**Entries on locating words and elements**
■ ■ ■ ■ ■ ■ ■
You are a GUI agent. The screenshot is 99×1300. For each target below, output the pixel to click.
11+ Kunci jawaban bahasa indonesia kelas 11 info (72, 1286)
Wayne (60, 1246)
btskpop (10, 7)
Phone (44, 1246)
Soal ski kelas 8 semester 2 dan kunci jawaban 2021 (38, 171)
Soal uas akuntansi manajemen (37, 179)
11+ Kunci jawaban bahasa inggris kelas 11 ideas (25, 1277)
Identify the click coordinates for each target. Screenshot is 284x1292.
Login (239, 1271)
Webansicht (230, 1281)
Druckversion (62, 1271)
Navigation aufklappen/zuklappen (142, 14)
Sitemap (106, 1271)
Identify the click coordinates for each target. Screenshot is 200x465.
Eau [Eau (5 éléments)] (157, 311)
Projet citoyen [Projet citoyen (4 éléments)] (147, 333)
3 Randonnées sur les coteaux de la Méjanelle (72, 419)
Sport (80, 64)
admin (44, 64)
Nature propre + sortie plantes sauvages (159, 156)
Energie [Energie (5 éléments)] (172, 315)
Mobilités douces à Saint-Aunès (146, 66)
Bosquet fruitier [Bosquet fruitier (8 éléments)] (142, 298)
■ ■ ■ ■ ■ ■ ■
**Written task**
Reproduce every entry above verbatim, line for line.

**Solution for this exercise**
You are a GUI agent. The screenshot is 99×1300. For each target below, output the pixel to click.
11+ Kunci jawaban bahasa indonesia kelas 11 info (72, 1286)
Wayne (60, 1246)
btskpop (10, 7)
Phone (44, 1246)
Soal ski kelas 8 semester 2 dan kunci jawaban 2021 (38, 171)
Soal uas akuntansi manajemen (37, 179)
11+ Kunci jawaban bahasa inggris kelas 11 ideas (25, 1277)
Identify the click coordinates for each target. Screenshot is 284x1292.
Login (239, 1271)
Webansicht (230, 1281)
Druckversion (62, 1271)
Navigation aufklappen/zuklappen (142, 14)
Sitemap (106, 1271)
Identify the click coordinates for each target. Screenshot is 200x465.
Eau [Eau (5 éléments)] (157, 311)
Projet citoyen [Projet citoyen (4 éléments)] (147, 333)
3 Randonnées sur les coteaux de la Méjanelle (72, 419)
Sport (80, 64)
admin (44, 64)
Nature propre + sortie plantes sauvages (159, 156)
Energie [Energie (5 éléments)] (172, 315)
Mobilités douces à Saint-Aunès (146, 66)
Bosquet fruitier [Bosquet fruitier (8 éléments)] (142, 298)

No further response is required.